I chicchi di grano tenero, invece, sono più morbidi, opachi e si spezzano facilmente. Dalla macinazione del grano tenero si ottengono, dalla più alla meno raffinata, le farine 00, 0, 1, 2 e integrale.

I chicchi hanno una forma tondeggiante e un contenuto di proteine più basso; il glutine nel grano tenero è caratterizzato da una struttura più morbida e flessibile, che rende l’impasto più facile da lavorare, donando una consistenza più soffice e morbida ai prodotti da forno derivati.  Per questi motivi, le farine di grano tenero vengono utilizzate principalmente per la produzione di pane, pizze, dolci (torte, biscotti, brioches) e pasta fresca fatta in casa.

Cosa vuol dire pasta bio?

Significa derivata da semola di grano duro biologico, cioè ottenuto con il metodo di coltivazione dell'agricoltura biologica.

Il metodo bio consente di produrre alimenti utilizzando pratiche quanto più possibile sostenibili, cercando di prevenire la perdita della biodiversità e l’impoverimento del suolo, facendo ruotare le coltivazioni, selezionando specie e varietà particolarmente resistenti ai parassiti, alle malattie e alle erbe infestanti. Questo perché nella produzione biologica è vietato l’uso di pesticidi di sintesi, così come di fertilizzanti sintetici, anche se in rari casi l’uso di prodotti di norma non consentiti può essere autorizzato (per esempio se vi è un pericolo incombente per la coltura). Le norme dell’agricoltura biologica prevedono invece la possibilità di utilizzare alcuni pesticidi di origine naturale, come ad esempio le piretrine e alcuni microrganismi, e sostanze utilizzate tradizionalmente come il solfato di rame, lo zolfo, alcuni oli minerali (anche se si tratta comunque di prodotti industriali: ad esempio, il solfato di rame è ottenuti dai minerali di rame estratti dalle miniere).
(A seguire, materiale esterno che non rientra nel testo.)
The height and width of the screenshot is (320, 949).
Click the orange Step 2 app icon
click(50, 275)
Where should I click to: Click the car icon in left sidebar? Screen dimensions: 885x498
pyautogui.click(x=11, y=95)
La pasta bio ha meno pesticidi rispetto alla pasta “classica”? Da quello che emerge dal nostro ultimo test su 22 confezioni di penne rigate di cui 2 biologiche, nelle quali abbiamo ricercato il glifosato e più di 500 altri prodotti fitosanitari utilizzati in agricoltura, non vi è differenza tra pasta bio o non bio: quasi tutti i campioni sono privi di pesticidi. In 5 prodotti, tra cui una pasta bio, è stato trovato in quantitativi molto bassi il Piperonil butossido, autorizzato anche in agricoltura biologica, che non è un vero e proprio pesticida ma un sinergizzante, che serve cioè a rendere più efficaci le piretrine, insetticidi facilmente degradabili nell'ambiente.